» Description of the task
Copy the stretch of the exercise myths column from "The dominant philosophy" through "and fitness industry." word for word.

» Text segment
[Start of section]

Lee Ramsey: Common myths about exercise – faster is (not) always better


The dominant philosophy shaping much of American life can be summed up simply: whatever is most efficient, whatever produces results the fastest is the best path forward. This belief has quietly become a moral framework, not just a productivity hack.

Lee Ramsey (Photo provided)

Unsurprisingly, it has taken deep root in the health and fitness industry.

Take a moment and consider how gyms market their programs, how nutrition companies promote diets and supplements, and what message sits beneath it all. Nearly every promise hinges on speed: faster fat loss, quicker muscle gain, immediate transformation. The industry is less concerned with whether something works long-term and more concerned with how quickly it can appear to work. This obsession with speed is not new. Variations of it have existed for over a century, and beginning in the 1920s, wave after wave of diets have promised rapid change:

  • The Grapefruit Diet
  • The Lemon Juice Diet
  • The Sleeping Diet (in which participants sedated themselves to avoid eating)
  • The Egg and Wine Diet
  • The Cabbage Diet
  • The Blood Type Diet
  • The Raw Diet
  • Juice Cleanses
  • The Carnivore Diet

These are among the most celebrated fad diets of the past 100 years. And despite their differences, they share one defining feature: they are unsustainable. This does not mean that diets never “work.” In fact, many of them produce impressive short-term results, which is precisely why they gain popularity and public credibility. But the deeper message they sell is this: I can do something extreme for a short period of time and expect lasting change. That belief is undeniably false.

Long-term change is only produced through long-term effort. Extreme measures succeed temporarily because they hijack human psychology. They narrow attention, amplify urgency, and fixate the mind on outcomes alone. This is dopamine hijacking, and it is the main ploy of modern fitness marketing. My contention is simple but uncomfortable: the process by which results are obtained matters more than the results themselves.

[End of section]

» Dataset extract

[Start of section]

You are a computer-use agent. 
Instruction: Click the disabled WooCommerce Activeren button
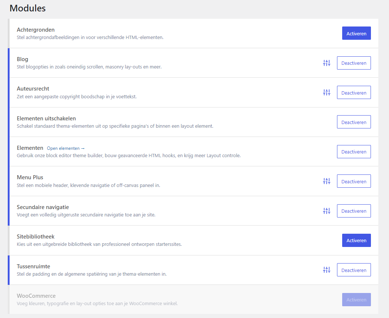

[End of section]

» Solution for this exercise
The dominant philosophy shaping much of American life can be summed up simply: whatever is most efficient, whatever produces results the fastest is the best path forward. This belief has quietly become a moral framework, not just a productivity hack.

Lee Ramsey (Photo provided)

Unsurprisingly, it has taken deep root in the health and fitness industry.